Alfred Gottschalk, a German Refugee Who Became a Reform Movement Leader
Each year, the day before he was to ordain them as rabbis, Rabbi Alfred Gottschalk told students at the Reform movement’s Hebrew Union College-Jewish Institute of Religion about an experience he had as a young boy in Oberwesel, Germany.
The day after Kristallnacht, the November night in 1938 when the Nazis rampaged through synagogues and Jewish-owned businesses, his grandfather took him down to the river where they gathered the torn, sodden pieces of the Torah scrolls, which had been discarded like so much garbage.
His grandfather then told the 8-year-old boy that it was now his job to preserve and protect those pieces of parchment and stitch them back together.
“This story provides the trope for understanding the shape and direction of his life,” said Rabbi David Ellenson, president of HUC-JIR, in the eulogy he gave for his predecessor and mentor on September 14 at Cincinnati’s Plum Street Temple.
Gottschalk died September 12, at age 79, 10 months after suffering grave injuries in a car crash.
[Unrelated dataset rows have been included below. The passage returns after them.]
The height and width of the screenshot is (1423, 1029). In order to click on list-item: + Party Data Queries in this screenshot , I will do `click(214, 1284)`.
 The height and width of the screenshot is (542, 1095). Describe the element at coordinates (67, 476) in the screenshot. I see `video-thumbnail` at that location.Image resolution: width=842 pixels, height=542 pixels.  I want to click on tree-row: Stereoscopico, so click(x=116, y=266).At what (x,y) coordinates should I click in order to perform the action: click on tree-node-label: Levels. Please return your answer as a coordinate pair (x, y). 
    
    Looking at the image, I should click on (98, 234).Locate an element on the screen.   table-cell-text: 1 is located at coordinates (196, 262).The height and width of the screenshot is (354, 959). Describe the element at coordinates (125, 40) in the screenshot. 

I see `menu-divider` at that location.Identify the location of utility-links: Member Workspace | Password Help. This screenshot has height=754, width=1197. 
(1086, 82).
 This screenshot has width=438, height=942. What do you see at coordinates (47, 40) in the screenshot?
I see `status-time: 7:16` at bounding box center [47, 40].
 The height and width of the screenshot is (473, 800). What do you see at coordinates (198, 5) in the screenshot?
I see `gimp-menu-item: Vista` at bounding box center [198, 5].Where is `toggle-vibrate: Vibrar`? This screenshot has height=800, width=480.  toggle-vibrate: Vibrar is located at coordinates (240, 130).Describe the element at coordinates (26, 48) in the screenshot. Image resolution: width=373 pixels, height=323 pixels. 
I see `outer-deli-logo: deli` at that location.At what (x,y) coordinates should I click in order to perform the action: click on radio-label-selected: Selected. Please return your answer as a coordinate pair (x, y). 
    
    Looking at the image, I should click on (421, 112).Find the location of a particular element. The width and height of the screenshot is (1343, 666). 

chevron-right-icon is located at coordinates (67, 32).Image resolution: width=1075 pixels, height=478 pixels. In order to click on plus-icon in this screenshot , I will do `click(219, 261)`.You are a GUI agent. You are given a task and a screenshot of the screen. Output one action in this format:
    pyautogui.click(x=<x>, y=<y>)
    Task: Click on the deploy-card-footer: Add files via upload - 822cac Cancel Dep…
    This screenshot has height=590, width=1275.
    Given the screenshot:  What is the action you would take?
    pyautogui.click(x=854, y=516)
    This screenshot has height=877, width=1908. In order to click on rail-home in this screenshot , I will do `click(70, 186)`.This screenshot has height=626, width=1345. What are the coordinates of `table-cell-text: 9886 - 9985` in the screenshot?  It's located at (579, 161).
He was buried in the same cemetery as Isaac Mayer Wise, founder of American Reform Judaism, and other former presidents of HUC-JIR.
First as dean of the Los Angeles campus, and then, from 1971 through 1996, as president of the entire HUC-JIR, Gottschalk built and expanded the Reform movement graduate schools that have trained thousands of Reform rabbis, cantors, Jewish educators and communal service workers on its four campuses.
Among other things, Gottschalk established schools of education and Jewish communal service in Los Angeles, and in the 1970s, in the heart of a recession, envisioned vastly expanded centers for Reform Judaism in Jerusalem and New York. In 1979, he moved the New York school, which was in a small Upper West Side space, to the campus he built adjacent to New York University in the West Village.
He was progressive: In 1972, in the face of great controversy, he ordained the world’s first female rabbi. He was the first to ordain a Reform rabbi in Israel, in 1980, and in 1992 he ordained Israel’s first female rabbi. He also welcomed openly gay and lesbian students starting in the late 1980s and early ’90s, Ellenson said.
His early childhood was shaped by the Nazi persecution that forced his father to flee the Rhineland, where his family had lived for generations, just ahead of Nazi arrest. When he was 9, a Nazi entered his classroom and screamed: “Jews, raus! [out], raus! RAUS!”
“So much of his life’s work on behalf of the Jewish people and humanity was motivated and had its source in this incident,” said Ellenson, who recalled the tone of “sadness, humiliation, and fury of 50 years” with which Gottschalk recounted the story at a conference years later.
Soon after that, the young Gottschalk and his mother joined his father in America, settling in Brooklyn. “Fred” Gottschalk, as he was called, became a semiprofessional football player after graduating from Boys High School, earning money that helped support his mother and an aunt and uncle.
But he decided to become a rabbi at age 15, influenced by the guidance he found from rabbis and by the anti-Nazi speeches of Rabbi Stephen Wise, a renowned Reform rabbinic leader.
Gottschalk is survived by his wife, Deanna; two children, Marc Gottschalk and Rachel Brenner, and five grandchildren. A first marriage ended in divorce. Two stepsons and their four children also survive Gottschalk.